* [WHAT IS REQUIRED]
Omit all pictures. Quote only the lines from the one with "Task: Expand the ubuntu user menu" through the end of the material below.

┏━━

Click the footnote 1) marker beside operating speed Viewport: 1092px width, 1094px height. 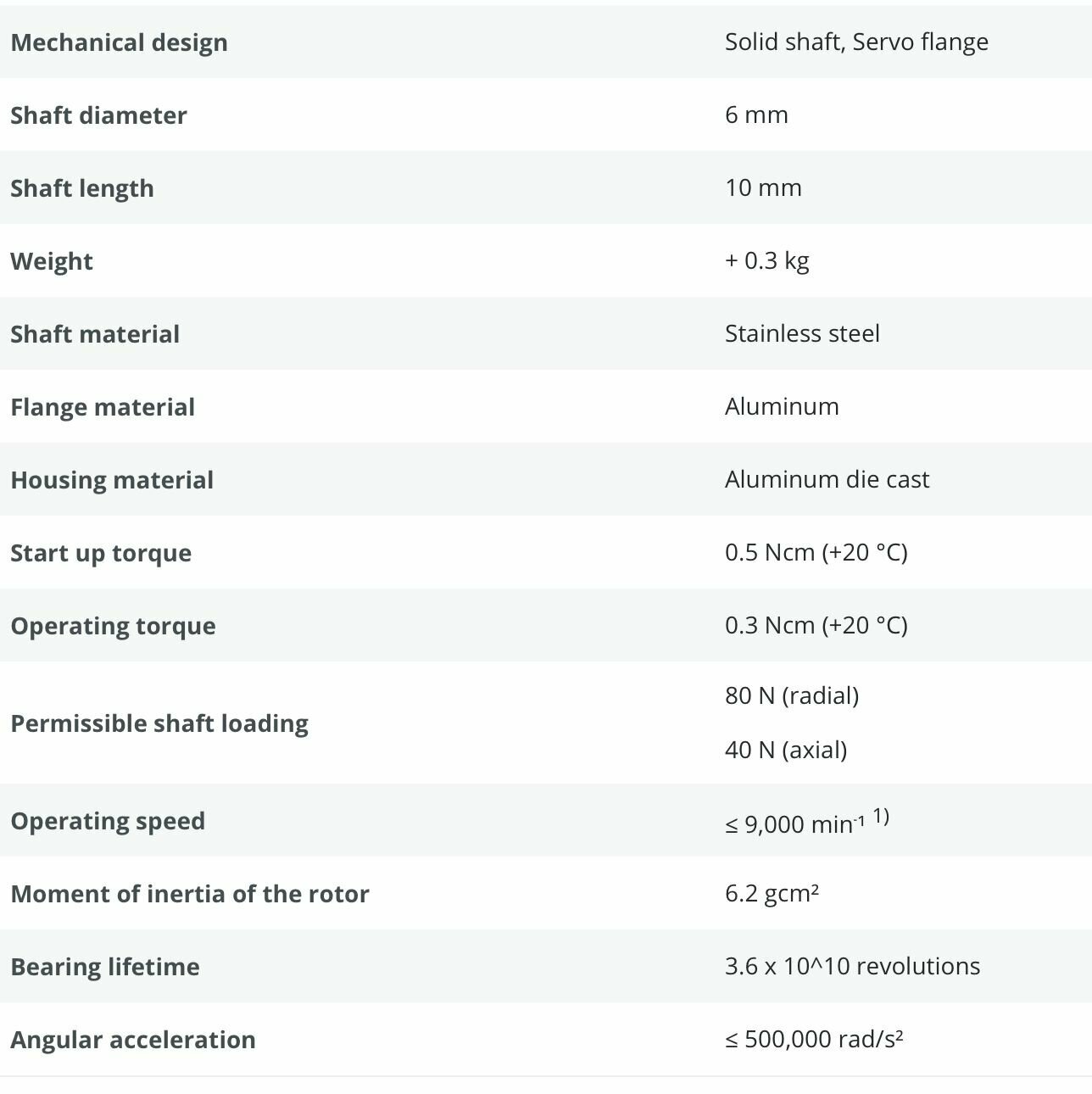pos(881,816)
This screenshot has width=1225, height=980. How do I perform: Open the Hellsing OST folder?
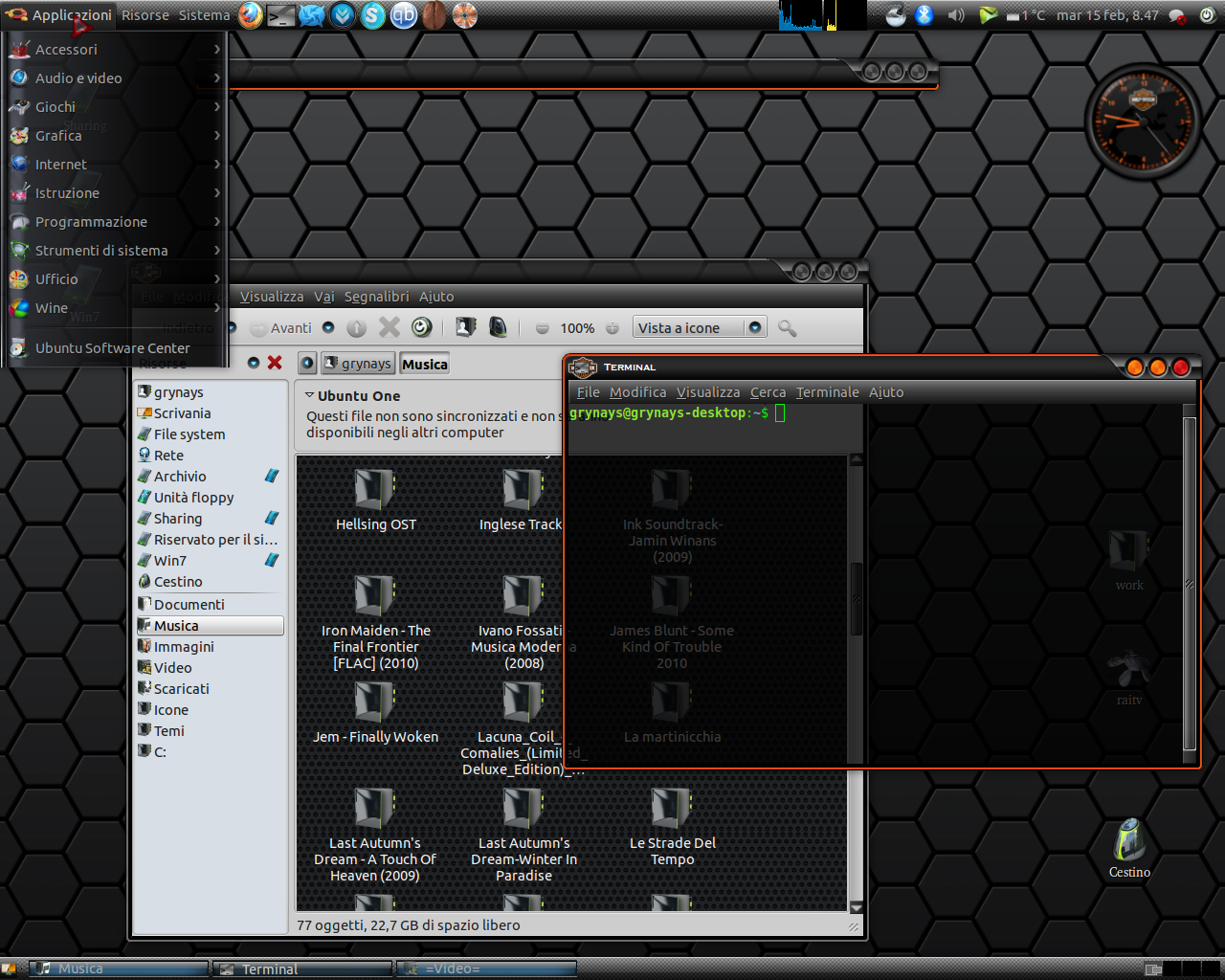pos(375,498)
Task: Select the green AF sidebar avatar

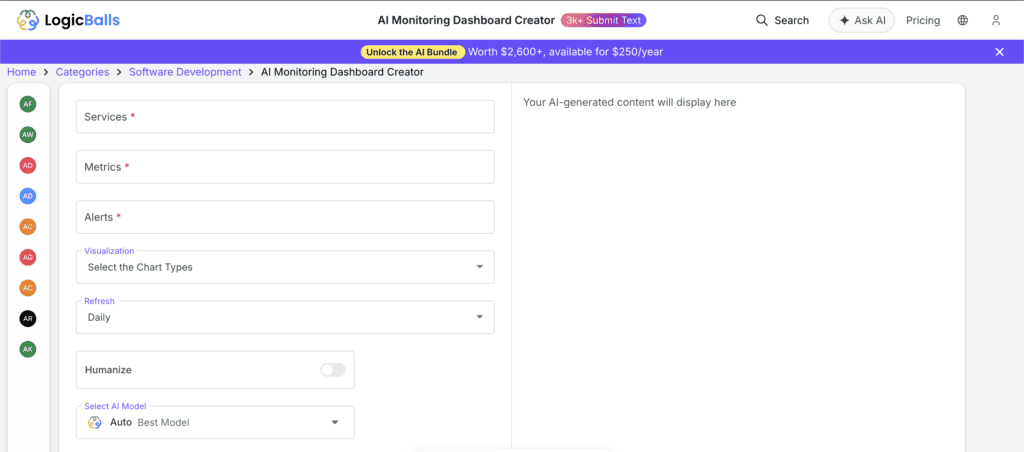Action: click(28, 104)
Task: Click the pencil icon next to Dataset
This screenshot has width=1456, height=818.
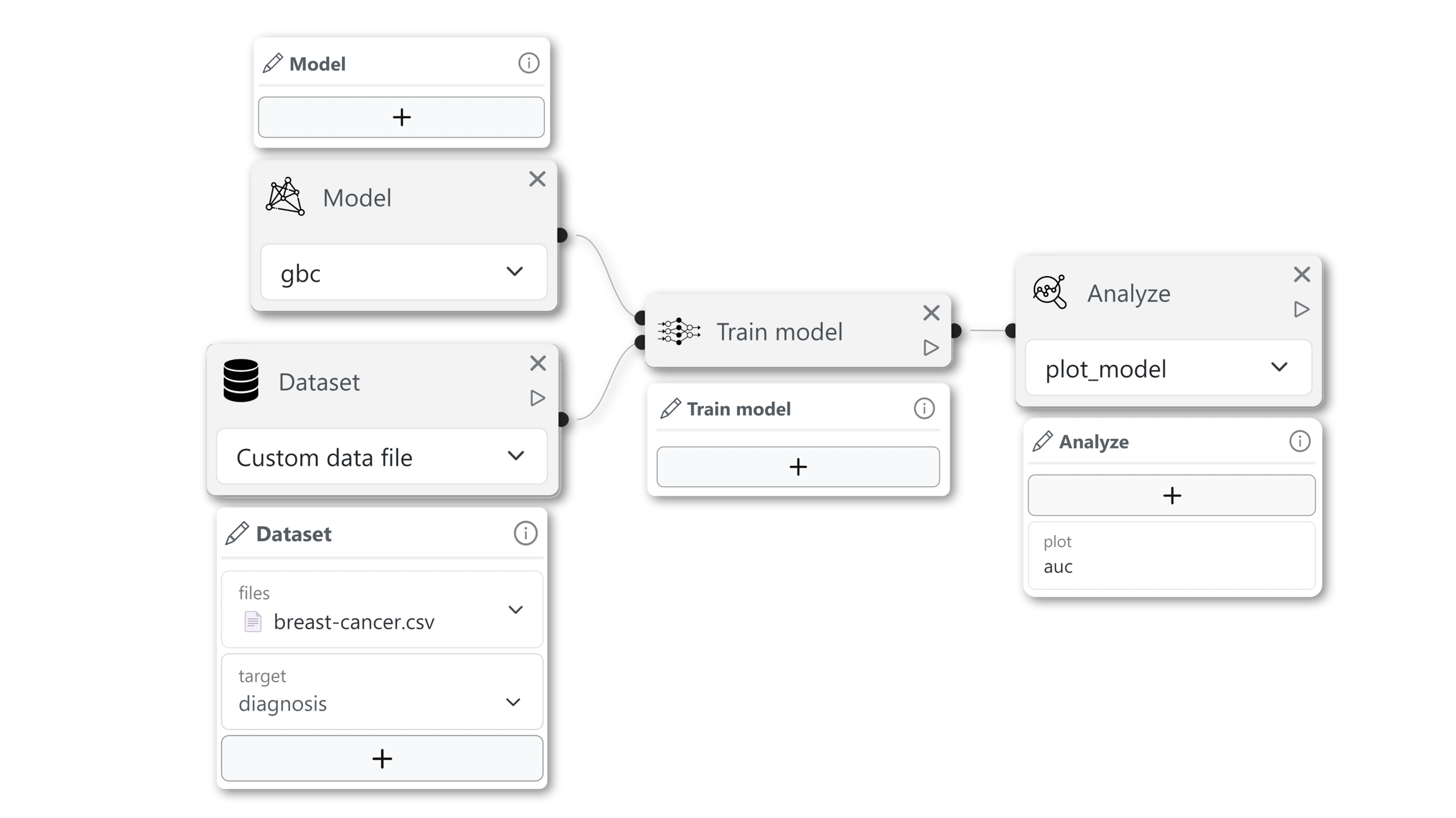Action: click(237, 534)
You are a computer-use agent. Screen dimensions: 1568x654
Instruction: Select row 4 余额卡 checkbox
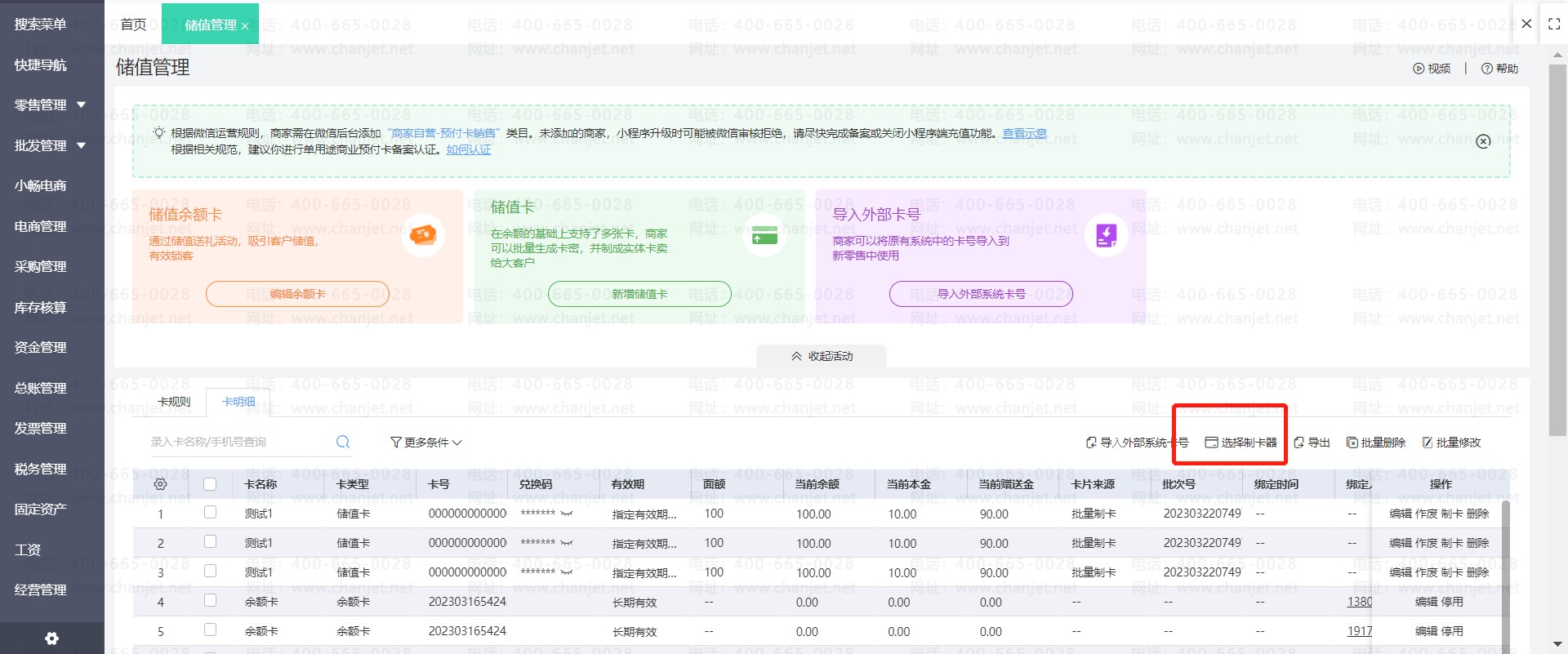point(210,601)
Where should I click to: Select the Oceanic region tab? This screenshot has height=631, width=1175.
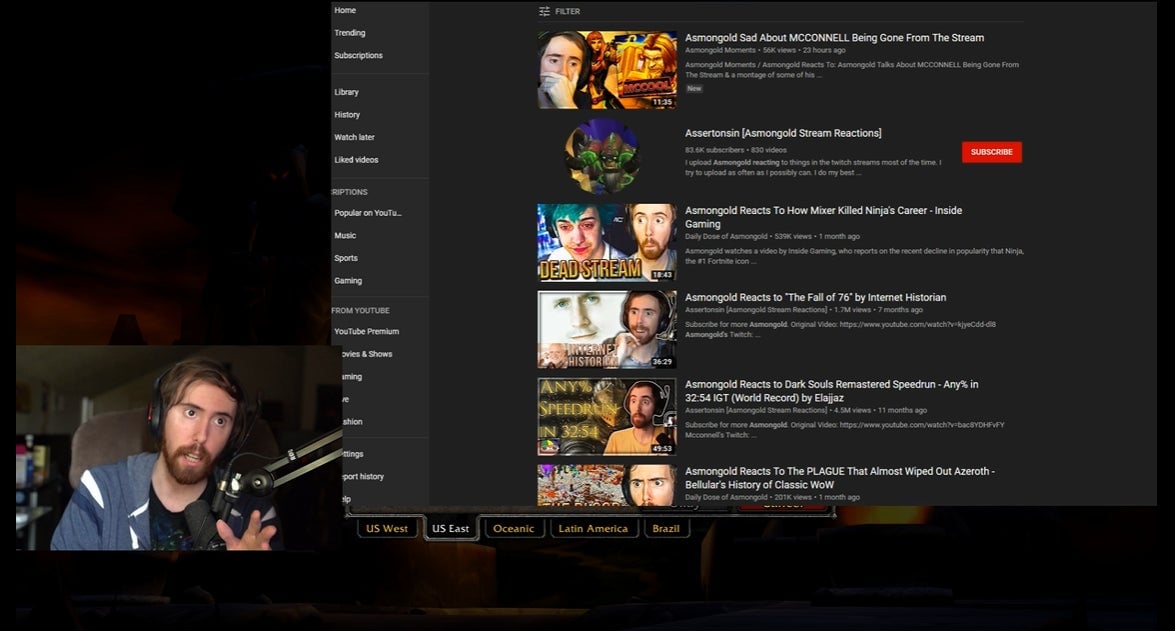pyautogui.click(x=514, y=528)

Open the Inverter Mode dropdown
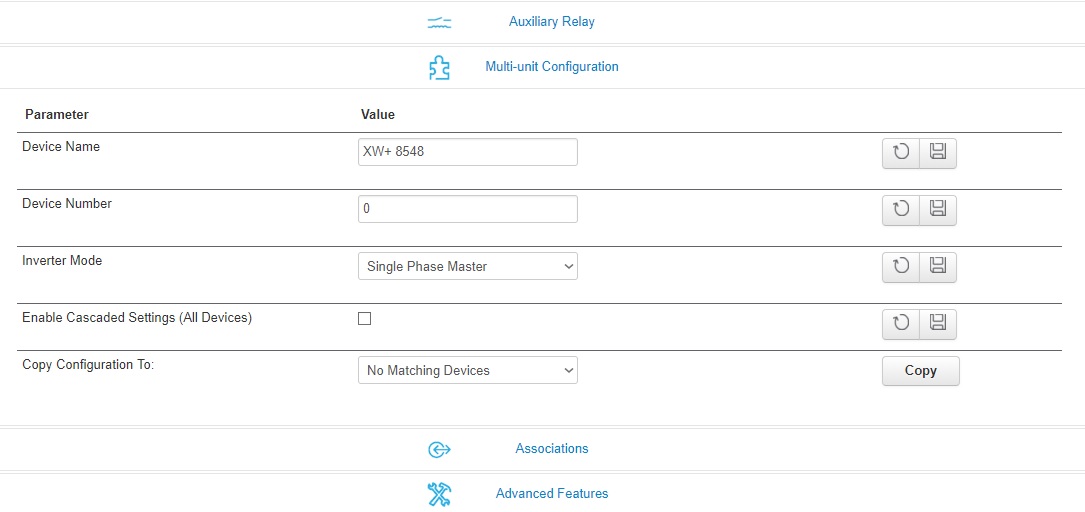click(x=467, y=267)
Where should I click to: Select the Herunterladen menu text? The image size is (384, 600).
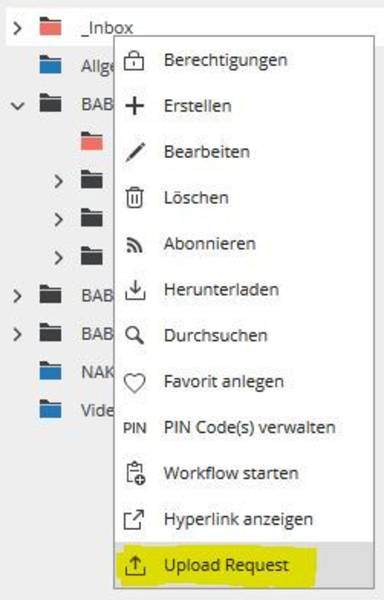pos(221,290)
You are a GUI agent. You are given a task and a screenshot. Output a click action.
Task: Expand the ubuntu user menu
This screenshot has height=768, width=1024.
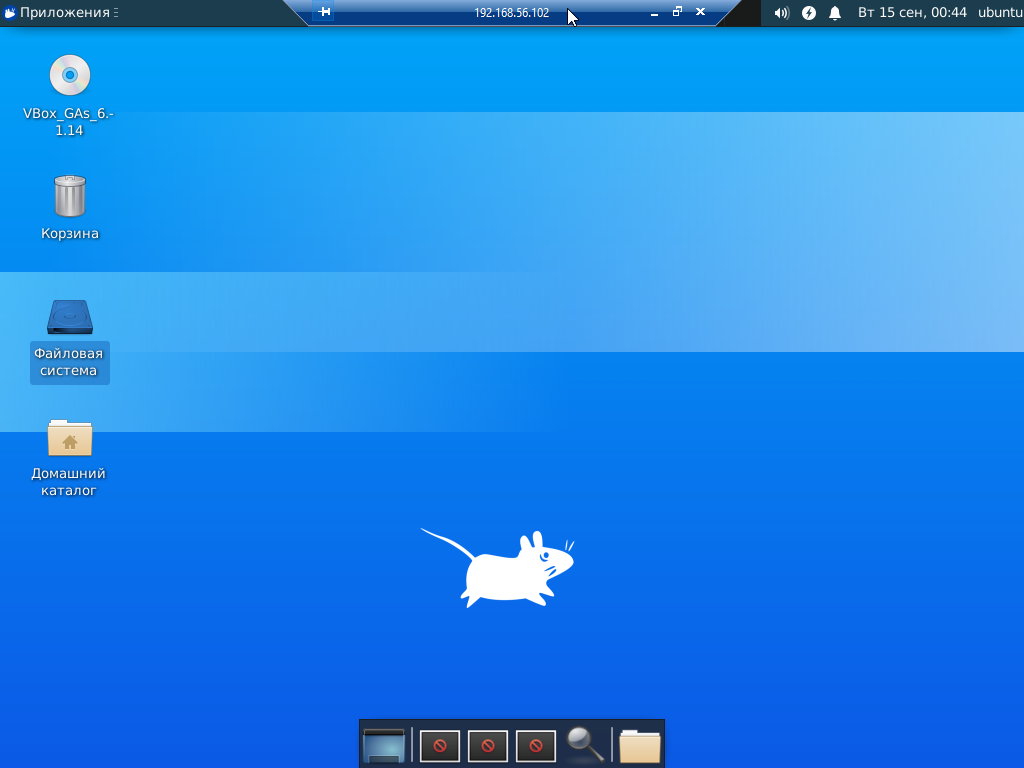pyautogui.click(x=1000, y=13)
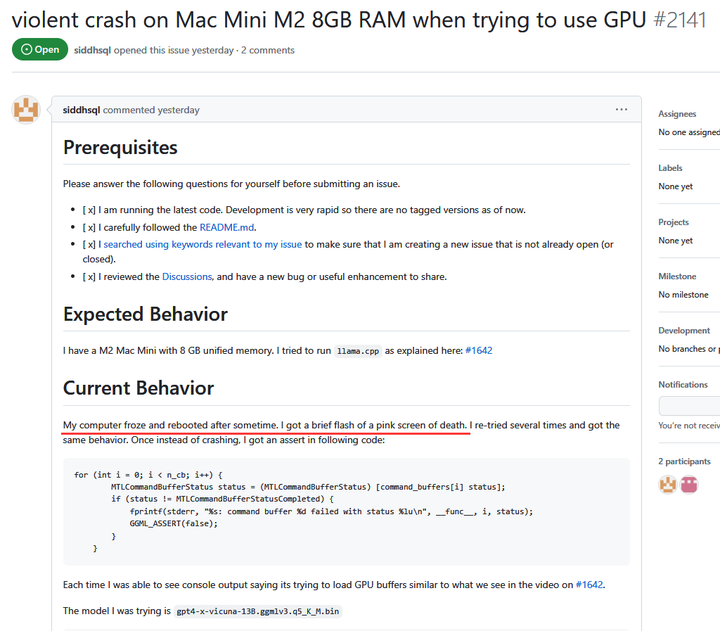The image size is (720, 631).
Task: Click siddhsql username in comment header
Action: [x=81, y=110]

┗━━

* [EXERCISE OUTPUT]
Task: Expand the ubuntu user menu
This screenshot has height=768, width=1024.
pyautogui.click(x=1000, y=13)
The image size is (720, 631).
Task: Click siddhsql username in comment header
Action: [x=81, y=110]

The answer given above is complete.